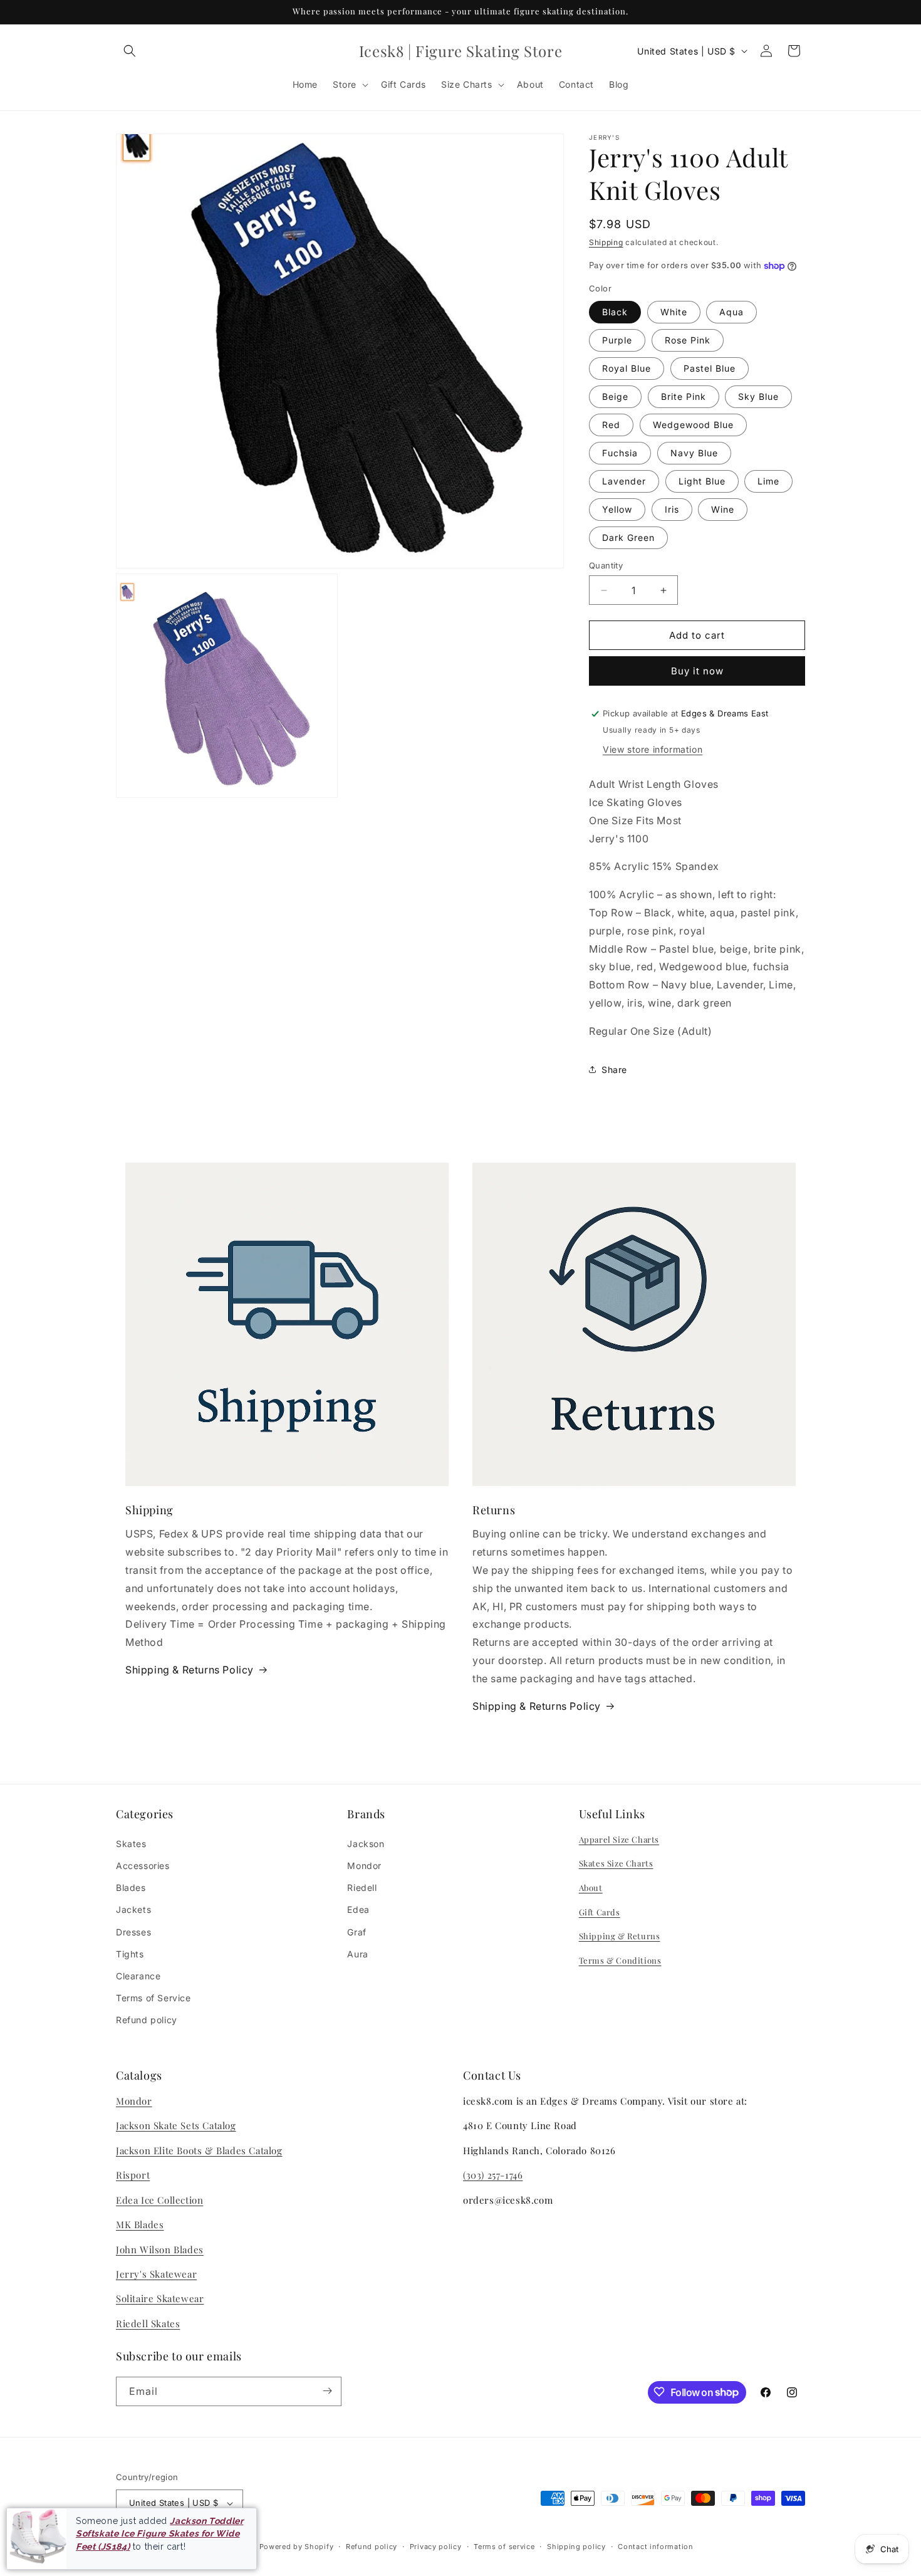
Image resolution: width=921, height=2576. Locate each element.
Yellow (617, 509)
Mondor (364, 1865)
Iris (672, 509)
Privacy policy (436, 2546)
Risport (133, 2175)
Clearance (138, 1975)
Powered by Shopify (296, 2547)
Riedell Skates (148, 2323)
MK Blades (140, 2224)
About (591, 1887)
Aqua (731, 311)
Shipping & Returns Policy (189, 1669)
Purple (617, 340)
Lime (768, 481)
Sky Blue (758, 396)
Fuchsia (620, 453)
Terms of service (504, 2546)
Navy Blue (694, 453)
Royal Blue (626, 368)
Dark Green (628, 537)
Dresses (133, 1931)
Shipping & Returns (619, 1935)
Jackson (365, 1843)
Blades (131, 1887)
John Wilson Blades (160, 2249)
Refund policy (146, 2019)
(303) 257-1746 (493, 2175)
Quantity (606, 565)
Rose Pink (687, 340)
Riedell (362, 1887)
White (673, 311)
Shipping (606, 242)
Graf (356, 1931)
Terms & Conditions (620, 1959)
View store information (652, 749)
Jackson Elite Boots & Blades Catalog (199, 2150)
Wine (722, 509)
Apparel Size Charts (619, 1838)
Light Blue (702, 481)
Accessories (143, 1865)
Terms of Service (153, 1997)
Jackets (133, 1909)
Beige (615, 396)
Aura (357, 1953)
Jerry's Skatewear (156, 2274)
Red (611, 424)
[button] (129, 51)
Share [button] (614, 1069)
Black (615, 311)
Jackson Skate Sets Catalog (176, 2126)
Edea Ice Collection (159, 2200)
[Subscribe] (327, 2391)
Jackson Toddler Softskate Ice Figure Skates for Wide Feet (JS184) (159, 2534)
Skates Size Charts (616, 1863)
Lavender (624, 481)
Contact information (655, 2546)
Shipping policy (576, 2546)
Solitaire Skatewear (160, 2299)
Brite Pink (683, 396)
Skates (131, 1843)
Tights (130, 1953)
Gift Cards (599, 1911)
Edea (358, 1909)
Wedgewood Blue (693, 424)
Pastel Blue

****

### Required work
Without the images, output all the entries exactly as they stand.

### Result of the task
Image resolution: width=921, height=2576. Locate each element.
Yellow (617, 509)
Mondor (364, 1865)
Iris (672, 509)
Privacy policy (436, 2546)
Risport (133, 2175)
Clearance (138, 1975)
Powered by Shopify (296, 2547)
Riedell Skates (148, 2323)
MK Blades (140, 2224)
About (591, 1887)
Aqua (731, 311)
Shipping & Returns Policy (189, 1669)
Purple (617, 340)
Lime (768, 481)
Sky Blue (758, 396)
Fuchsia (620, 453)
Terms of service (504, 2546)
Navy Blue (694, 453)
Royal Blue (626, 368)
Dark Green (628, 537)
Dresses (133, 1931)
Shipping & Returns (619, 1935)
Jackson (365, 1843)
Blades (131, 1887)
John Wilson Blades (160, 2249)
Refund policy (146, 2019)
(303) 257-1746 (493, 2175)
Quantity (606, 565)
Rose Pink (687, 340)
Riedell (362, 1887)
White (673, 311)
Shipping (606, 242)
Graf (356, 1931)
Terms & Conditions (620, 1959)
View store information (652, 749)
Jackson Elite Boots & Blades Catalog (199, 2150)
Wine (722, 509)
Apparel Size Charts (619, 1838)
Light Blue (702, 481)
Accessories (143, 1865)
Terms of Service (153, 1997)
Jackets (133, 1909)
Beige (615, 396)
Aura (357, 1953)
Jerry's Skatewear (156, 2274)
Red (611, 424)
[button] (129, 51)
Share [button] (614, 1069)
Black (615, 311)
Jackson Skate Sets Catalog (176, 2126)
Edea Ice Collection (159, 2200)
[Subscribe] (327, 2391)
Jackson Toddler Softskate Ice Figure Skates for Wide Feet (JS184) (159, 2534)
Skates Size Charts (616, 1863)
Lavender (624, 481)
Contact information (655, 2546)
Shipping policy (576, 2546)
Solitaire Skatewear (160, 2299)
Brite Pink (683, 396)
Skates (131, 1843)
Tights (130, 1953)
Gift Cards (599, 1911)
Edea (358, 1909)
Wedgewood Blue (693, 424)
Pastel Blue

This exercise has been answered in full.